## DATA RECORDS
☆ ☆ ☆ ☆ ☆
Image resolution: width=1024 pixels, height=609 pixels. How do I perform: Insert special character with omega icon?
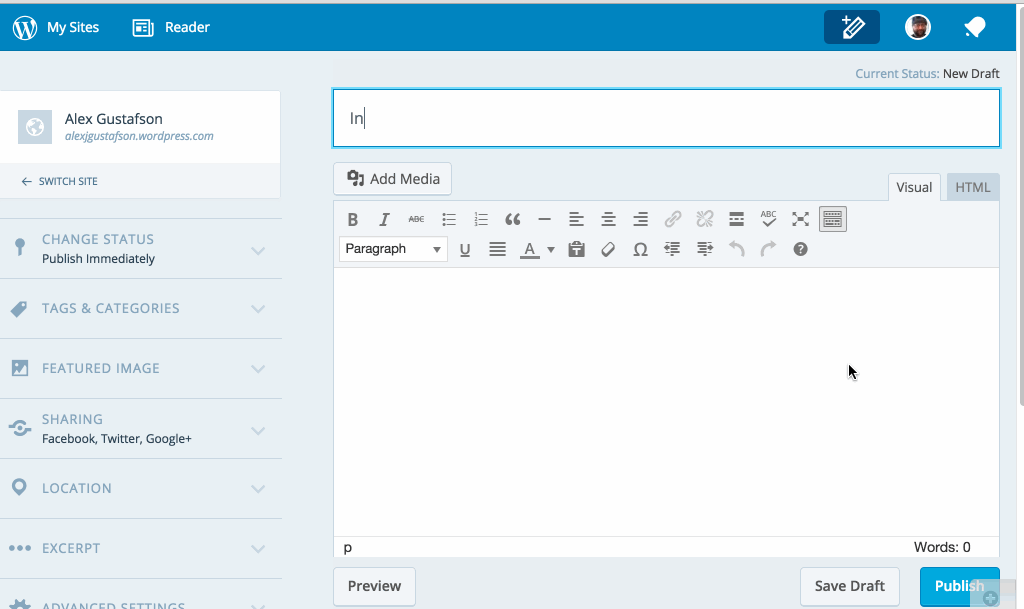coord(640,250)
☆ ☆ ☆ ☆ ☆
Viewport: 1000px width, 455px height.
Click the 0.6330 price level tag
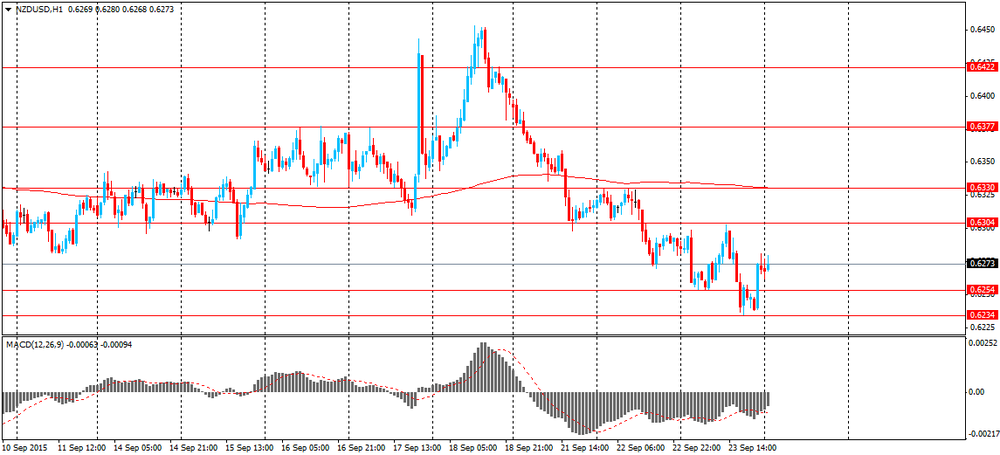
☆ ☆ ☆ ☆ ☆
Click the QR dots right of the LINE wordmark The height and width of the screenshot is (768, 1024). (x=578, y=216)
☆ ☆ ☆ ☆ ☆
## DO THIS
Please report every line of the data above that contains the word "height".

## PROBLEM SOLUTION
Image resolution: width=1024 pixels, height=609 pixels. How do I perform: Insert special character with omega icon?
Viewport: 1000px width, 455px height.
Click the QR dots right of the LINE wordmark The height and width of the screenshot is (768, 1024). (x=578, y=216)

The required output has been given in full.